About this task =
In the entries below, find every line holding the string "dialog" and collect it.

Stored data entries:

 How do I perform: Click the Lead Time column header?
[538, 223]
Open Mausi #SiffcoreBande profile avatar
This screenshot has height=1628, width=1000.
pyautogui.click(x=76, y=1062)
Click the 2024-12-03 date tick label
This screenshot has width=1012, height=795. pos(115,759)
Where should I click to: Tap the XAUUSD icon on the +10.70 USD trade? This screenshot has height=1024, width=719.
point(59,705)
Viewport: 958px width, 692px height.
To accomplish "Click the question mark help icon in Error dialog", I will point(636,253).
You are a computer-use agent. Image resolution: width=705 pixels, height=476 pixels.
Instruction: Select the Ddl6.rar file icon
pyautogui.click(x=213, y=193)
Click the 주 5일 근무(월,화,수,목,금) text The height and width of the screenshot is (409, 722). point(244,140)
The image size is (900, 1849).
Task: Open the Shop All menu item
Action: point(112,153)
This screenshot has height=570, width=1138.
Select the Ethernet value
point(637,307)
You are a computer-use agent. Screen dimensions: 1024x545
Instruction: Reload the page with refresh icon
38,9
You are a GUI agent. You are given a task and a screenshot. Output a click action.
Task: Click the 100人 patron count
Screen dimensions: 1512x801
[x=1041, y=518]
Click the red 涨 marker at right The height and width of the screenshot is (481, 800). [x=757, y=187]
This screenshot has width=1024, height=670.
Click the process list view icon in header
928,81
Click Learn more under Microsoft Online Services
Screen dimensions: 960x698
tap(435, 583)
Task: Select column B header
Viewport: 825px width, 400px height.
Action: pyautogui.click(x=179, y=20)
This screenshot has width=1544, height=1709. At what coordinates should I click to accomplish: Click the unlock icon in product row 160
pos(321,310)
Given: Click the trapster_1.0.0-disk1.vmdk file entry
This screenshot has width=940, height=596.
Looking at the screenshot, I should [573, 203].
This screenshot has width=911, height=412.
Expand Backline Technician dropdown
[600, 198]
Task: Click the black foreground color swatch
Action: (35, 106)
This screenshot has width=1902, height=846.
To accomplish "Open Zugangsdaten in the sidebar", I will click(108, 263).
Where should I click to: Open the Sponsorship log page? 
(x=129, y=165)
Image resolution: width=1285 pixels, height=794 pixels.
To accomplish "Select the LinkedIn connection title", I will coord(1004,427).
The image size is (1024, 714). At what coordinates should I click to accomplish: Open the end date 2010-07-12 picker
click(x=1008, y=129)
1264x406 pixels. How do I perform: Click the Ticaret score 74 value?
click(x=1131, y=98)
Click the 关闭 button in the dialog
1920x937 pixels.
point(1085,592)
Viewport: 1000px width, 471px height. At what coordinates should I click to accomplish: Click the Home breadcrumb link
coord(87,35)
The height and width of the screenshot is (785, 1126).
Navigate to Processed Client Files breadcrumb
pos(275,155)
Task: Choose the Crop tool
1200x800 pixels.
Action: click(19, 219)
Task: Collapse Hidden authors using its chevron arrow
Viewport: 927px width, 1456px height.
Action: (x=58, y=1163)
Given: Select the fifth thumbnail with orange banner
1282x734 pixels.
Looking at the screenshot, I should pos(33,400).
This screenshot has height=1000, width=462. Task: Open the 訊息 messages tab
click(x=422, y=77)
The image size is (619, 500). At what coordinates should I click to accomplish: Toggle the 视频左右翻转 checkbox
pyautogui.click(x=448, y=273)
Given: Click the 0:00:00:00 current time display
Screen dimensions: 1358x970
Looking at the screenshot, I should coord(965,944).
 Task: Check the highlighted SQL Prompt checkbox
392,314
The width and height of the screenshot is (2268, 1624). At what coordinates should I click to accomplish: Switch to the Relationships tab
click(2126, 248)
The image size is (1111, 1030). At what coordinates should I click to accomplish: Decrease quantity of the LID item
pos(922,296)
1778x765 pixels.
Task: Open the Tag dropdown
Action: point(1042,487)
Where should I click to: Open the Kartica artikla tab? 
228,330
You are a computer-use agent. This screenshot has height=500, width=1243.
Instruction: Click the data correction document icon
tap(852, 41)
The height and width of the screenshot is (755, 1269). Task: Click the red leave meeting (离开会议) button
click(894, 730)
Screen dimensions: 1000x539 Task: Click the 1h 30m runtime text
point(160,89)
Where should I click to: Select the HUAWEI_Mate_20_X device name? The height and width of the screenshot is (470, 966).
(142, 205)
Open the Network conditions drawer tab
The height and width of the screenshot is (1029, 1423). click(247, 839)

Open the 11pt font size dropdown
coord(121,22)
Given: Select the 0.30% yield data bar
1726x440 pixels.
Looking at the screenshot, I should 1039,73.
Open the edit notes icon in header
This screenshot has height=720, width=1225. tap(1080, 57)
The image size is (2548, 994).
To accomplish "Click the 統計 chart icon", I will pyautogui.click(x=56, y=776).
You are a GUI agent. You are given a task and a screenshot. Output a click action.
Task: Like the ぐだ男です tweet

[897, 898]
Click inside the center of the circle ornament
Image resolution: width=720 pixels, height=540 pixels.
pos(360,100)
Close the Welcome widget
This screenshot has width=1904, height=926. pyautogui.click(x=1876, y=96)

Answer area =
To accomplish "Click the question mark help icon in Error dialog", I will point(636,253).
Click the 关闭 button in the dialog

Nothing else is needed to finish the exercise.